We implemented the algorithm in LogCabin, the C++ reference implementation of Raft. (For ease of exposition, we also provide an implementation in a Python simulator.)
In the following experiment, we illustrate how LeaseGuard improves throughput and reduces time to recovery. We crash the leader 500 ms after the test begins. At the 1000 ms mark, a new leader is elected, and at 1500 ms, the old leader’s lease expires. We ran this experiment with LogCabin in five configurations:
- Inconsistent: LogCabin running fast and loose, with no guarantee of Read Your Writes.
- Quorum: The default Read Your Writes mechanism, where the leader talks to a majority of followers before running each query, is miserably slow—notice that its Y axis is one tenth as high as the other charts!

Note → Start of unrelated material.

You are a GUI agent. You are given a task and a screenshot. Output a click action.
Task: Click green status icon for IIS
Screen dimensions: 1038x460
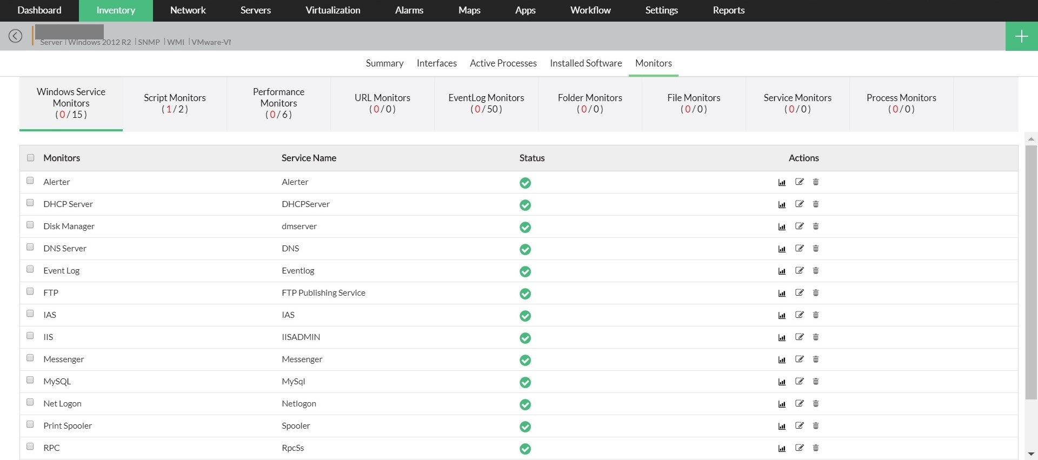[525, 338]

- Lease: The “log is the lease” protocol with no optimizations. Its throughput is as high as “inconsistent”, but it has a long time to recovery after the old leader crashes.

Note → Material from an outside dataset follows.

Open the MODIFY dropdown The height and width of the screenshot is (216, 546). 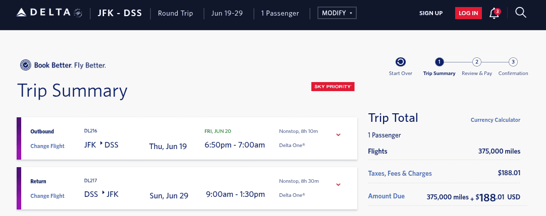coord(337,13)
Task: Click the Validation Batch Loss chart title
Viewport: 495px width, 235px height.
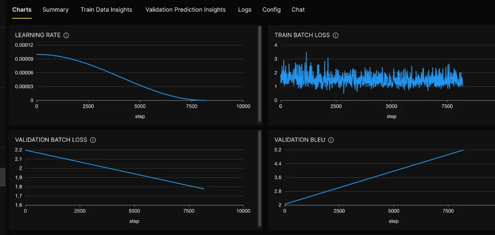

- Defer commit: The log is the lease, plus our write optimization—you can see that write throughput spikes off the chart at 1500 ms, because the leader has been processing writes while waiting for the lease. As soon as it gets the lease, it commits all the writes at once.
- Inherit lease: LeaseGuard with all our optimizations. Read throughput recovers as soon as a new leader is elected, without waiting for the old lease to expire.
How fast does the system recover after a leader crash?
Conclusion #
Until now, the absence of a detailed specification for Raft leases led to many flawed implementations: they often failed to guarantee consistent reads, had very low read throughput, or recovered slowly from a leader crash. With LeaseGuard now specified, implemented, and published, we hope it will be readily adopted to enable Raft systems to provide fast reads with strong consistency and recover quickly after a crash.
We learned yet again the value of TLA+ during this project. TLA+ is useful not just for checking the correctness of a completed design, but for revealing new insights while the design is in progress. Also, we got interested in reasoning about knowledge, also known as epistemic logic. In Raft, servers can look in their logs and know that other servers know certain facts. For example, if a leader has a committed entry, it knows any future leader knows about this entry, but it doesn’t know if a future leader knows the entry was committed. This is a different way for us to think about a distributed system: it’s not just a state machine, it’s a group of agents with limited knowledge. We’re curious about this way of thinking and plan to do more research.